[[ DATA UNDER STUDY, beginning ]]
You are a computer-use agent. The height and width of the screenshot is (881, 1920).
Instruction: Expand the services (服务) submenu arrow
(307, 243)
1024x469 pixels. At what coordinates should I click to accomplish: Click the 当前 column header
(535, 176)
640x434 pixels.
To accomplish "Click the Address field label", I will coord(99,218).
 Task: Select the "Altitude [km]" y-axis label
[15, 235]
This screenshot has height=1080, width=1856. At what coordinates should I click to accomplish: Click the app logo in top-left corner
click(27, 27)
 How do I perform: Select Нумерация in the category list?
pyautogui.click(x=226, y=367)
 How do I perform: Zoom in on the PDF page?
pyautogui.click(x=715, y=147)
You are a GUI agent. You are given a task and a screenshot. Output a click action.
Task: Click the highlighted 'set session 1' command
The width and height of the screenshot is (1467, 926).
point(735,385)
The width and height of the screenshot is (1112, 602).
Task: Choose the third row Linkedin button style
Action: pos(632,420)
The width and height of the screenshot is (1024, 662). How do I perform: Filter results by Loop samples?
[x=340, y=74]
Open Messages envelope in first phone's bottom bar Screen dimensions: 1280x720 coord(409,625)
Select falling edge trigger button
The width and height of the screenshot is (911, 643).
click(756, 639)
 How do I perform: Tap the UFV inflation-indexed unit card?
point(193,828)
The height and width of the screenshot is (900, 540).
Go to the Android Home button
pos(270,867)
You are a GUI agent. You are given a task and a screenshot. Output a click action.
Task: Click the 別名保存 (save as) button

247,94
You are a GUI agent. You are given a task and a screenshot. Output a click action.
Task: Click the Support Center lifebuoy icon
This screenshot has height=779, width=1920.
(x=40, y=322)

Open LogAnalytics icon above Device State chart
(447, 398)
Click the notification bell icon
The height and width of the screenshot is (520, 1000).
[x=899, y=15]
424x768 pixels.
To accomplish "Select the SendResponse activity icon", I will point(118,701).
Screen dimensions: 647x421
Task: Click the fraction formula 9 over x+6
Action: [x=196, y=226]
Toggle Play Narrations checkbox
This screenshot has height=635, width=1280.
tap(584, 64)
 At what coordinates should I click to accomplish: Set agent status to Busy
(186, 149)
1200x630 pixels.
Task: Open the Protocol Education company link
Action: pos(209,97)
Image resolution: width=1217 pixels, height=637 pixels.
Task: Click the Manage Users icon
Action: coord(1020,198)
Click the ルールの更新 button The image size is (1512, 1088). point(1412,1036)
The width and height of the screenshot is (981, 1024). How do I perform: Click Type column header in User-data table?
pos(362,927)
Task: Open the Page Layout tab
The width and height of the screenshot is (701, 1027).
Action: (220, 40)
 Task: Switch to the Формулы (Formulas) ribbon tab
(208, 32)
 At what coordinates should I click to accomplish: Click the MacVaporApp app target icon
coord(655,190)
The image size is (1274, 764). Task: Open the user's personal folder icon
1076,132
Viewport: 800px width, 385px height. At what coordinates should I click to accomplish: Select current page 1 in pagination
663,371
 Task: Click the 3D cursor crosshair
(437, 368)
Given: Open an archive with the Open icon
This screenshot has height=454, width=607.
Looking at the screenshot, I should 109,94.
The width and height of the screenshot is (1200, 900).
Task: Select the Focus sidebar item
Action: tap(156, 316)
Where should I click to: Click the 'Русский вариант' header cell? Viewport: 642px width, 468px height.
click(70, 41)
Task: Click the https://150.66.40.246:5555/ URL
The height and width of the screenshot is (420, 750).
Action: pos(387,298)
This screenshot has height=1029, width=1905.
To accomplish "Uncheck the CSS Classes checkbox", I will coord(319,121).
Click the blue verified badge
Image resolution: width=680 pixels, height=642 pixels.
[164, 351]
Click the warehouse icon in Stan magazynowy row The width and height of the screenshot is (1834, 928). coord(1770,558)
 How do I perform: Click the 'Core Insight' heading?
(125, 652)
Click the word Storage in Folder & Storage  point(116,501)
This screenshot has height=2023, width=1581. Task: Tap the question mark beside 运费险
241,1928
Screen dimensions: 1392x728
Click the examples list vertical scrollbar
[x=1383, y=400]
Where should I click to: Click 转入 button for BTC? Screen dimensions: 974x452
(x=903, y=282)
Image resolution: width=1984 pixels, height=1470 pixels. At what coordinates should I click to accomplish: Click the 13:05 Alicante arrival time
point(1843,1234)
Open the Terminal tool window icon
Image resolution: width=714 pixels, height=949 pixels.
[[ DATA UNDER STUDY, end ]]
◆ **TASK TO COMPLETE**: Set down, please, the lines from the line holding "Viewport: 800px width, 385px" through the final line of the data, exactly and with nothing added.

◆ **TASK ANSWER**:
Viewport: 800px width, 385px height. At what coordinates should I click to accomplish: Select current page 1 in pagination
663,371
 Task: Click the 3D cursor crosshair
(437, 368)
Given: Open an archive with the Open icon
This screenshot has height=454, width=607.
Looking at the screenshot, I should 109,94.
The width and height of the screenshot is (1200, 900).
Task: Select the Focus sidebar item
Action: tap(156, 316)
Where should I click to: Click the 'Русский вариант' header cell? Viewport: 642px width, 468px height.
click(70, 41)
Task: Click the https://150.66.40.246:5555/ URL
The height and width of the screenshot is (420, 750).
Action: pos(387,298)
This screenshot has height=1029, width=1905.
To accomplish "Uncheck the CSS Classes checkbox", I will coord(319,121).
Click the blue verified badge
Image resolution: width=680 pixels, height=642 pixels.
[164, 351]
Click the warehouse icon in Stan magazynowy row The width and height of the screenshot is (1834, 928). coord(1770,558)
 How do I perform: Click the 'Core Insight' heading?
(125, 652)
Click the word Storage in Folder & Storage  point(116,501)
This screenshot has height=2023, width=1581. Task: Tap the question mark beside 运费险
241,1928
Screen dimensions: 1392x728
Click the examples list vertical scrollbar
[x=1383, y=400]
Where should I click to: Click 转入 button for BTC? Screen dimensions: 974x452
(x=903, y=282)
Image resolution: width=1984 pixels, height=1470 pixels. At what coordinates should I click to accomplish: Click the 13:05 Alicante arrival time
point(1843,1234)
Open the Terminal tool window icon
Image resolution: width=714 pixels, height=949 pixels.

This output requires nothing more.